Immunolocalization of β6-integrin in day-5 mid-wound sections from WT and β6^-/- mice treated with citrate-buffer (control) and 55mg/kg citrate-buffered streptozotocin (diabetic). β6^-/- mice showed a complete lack of β6-integrin staining in all specimens examined, with the exception of limited background staining of hair follicles. In the WT mice, the immunoreactivity of β6 integrin was confined to the wound edge of the epithelium containing populations of proliferating and migrating keratinocytes. WE, wound edge; GT, granulation tissue; CT, connective tissue; HF, hair follicles. Scale bar 200 μm.

Fig. 6

(A) Binding affinity of human fibronectin (FN) and the methylglyoxal treated FN (FN-MG). Immunolabelling with specific antibodies (Ab) showed similar binding affinity to the microtiter plate between the two fibronectin-preparations. (B) SDS-PAGE and (C) Western blot using an antibody that recognizes specifically FN-MG. (D) HaCaT keratinocytes were allowed to spread for 1 hour on various concentrations of native fibronectin or FN-MG or (E) on 20 μg/ml fibronectin or FN-MG over time. In both cases, cells showed reduced spreading on FN-MG (○) compared with FN (●) in a concentration- and time-dependent manner. (F) HaCaT spreading was also quantified in the presence of function blocking anti-integrin antibodies targeted against the αv, β1 and β6 subunits. Data shows mean ± sem of three independent experiments, n=4 (D-E) and n=8 (F).
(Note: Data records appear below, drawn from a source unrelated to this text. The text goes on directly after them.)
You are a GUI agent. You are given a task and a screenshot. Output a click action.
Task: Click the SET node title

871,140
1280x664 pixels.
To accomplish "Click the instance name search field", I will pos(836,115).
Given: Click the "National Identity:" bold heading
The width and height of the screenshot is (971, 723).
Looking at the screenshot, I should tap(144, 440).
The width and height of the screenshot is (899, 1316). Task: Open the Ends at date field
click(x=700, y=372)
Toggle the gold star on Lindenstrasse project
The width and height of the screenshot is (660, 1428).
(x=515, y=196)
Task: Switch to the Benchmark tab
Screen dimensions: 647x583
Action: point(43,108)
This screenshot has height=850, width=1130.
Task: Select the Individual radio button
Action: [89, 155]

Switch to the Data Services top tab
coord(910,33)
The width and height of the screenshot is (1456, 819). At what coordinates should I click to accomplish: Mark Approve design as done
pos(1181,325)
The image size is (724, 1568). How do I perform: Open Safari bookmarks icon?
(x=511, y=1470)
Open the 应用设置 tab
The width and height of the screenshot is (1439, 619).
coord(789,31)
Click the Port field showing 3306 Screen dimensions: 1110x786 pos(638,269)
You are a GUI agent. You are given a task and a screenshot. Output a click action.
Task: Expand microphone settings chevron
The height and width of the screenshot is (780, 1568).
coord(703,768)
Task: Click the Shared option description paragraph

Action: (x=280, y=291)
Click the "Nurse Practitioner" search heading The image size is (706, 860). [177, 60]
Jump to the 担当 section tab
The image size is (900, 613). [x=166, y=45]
The effect of integrin blocking accounted for 88% of the total variation (p<0.001), whereas no statistical difference was observed between keratinocyte spreading on FN and FN-MG within the same anti-integrin antibody blocking. All keratinocyte spreading data (D-F) were evalutated by a two-way ANOVA with Bonferroni post-tests, *p<0.05, ** p<0.01, *** p<0.001.